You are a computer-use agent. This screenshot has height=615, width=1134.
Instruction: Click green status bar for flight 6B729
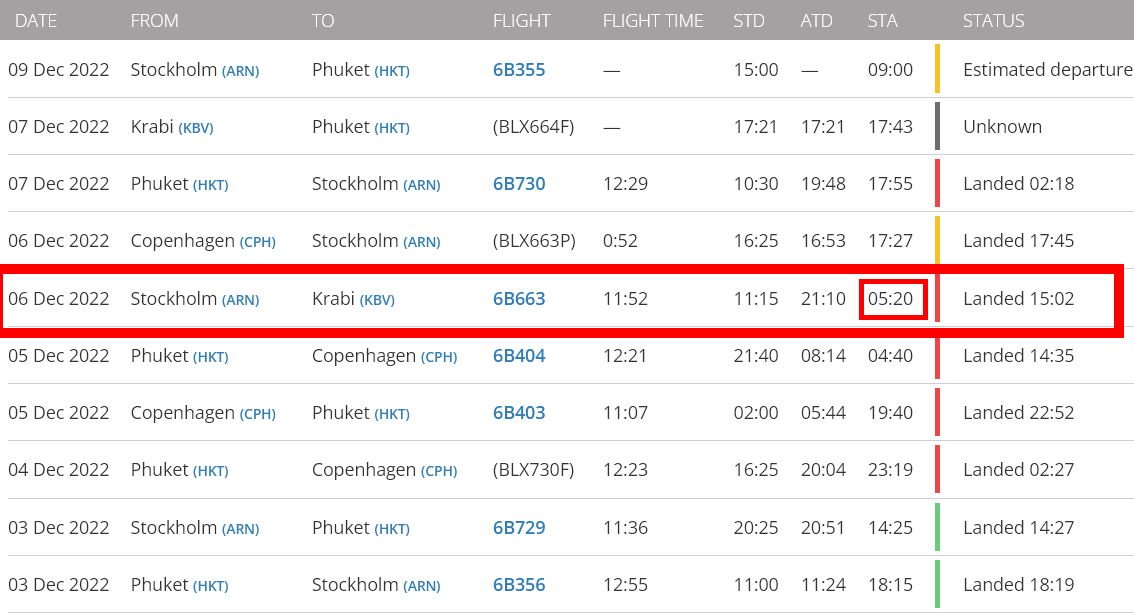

----------

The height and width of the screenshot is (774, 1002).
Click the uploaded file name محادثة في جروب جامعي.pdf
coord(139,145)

----------

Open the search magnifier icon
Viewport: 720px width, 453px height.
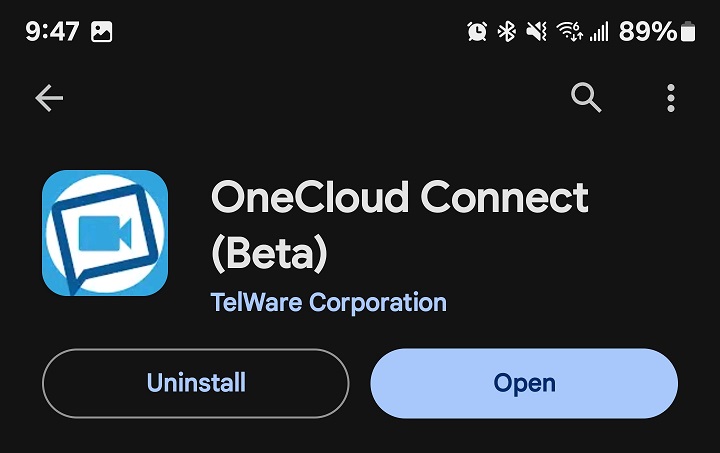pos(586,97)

----------

WHAT TO WORK ON: Your answer should consist of the lines above that hold the word "screenshot", copied exactly.

ANSWER TO THIS TASK:
You are a computer-use agent. This screenshot has height=615, width=1134.
The height and width of the screenshot is (774, 1002).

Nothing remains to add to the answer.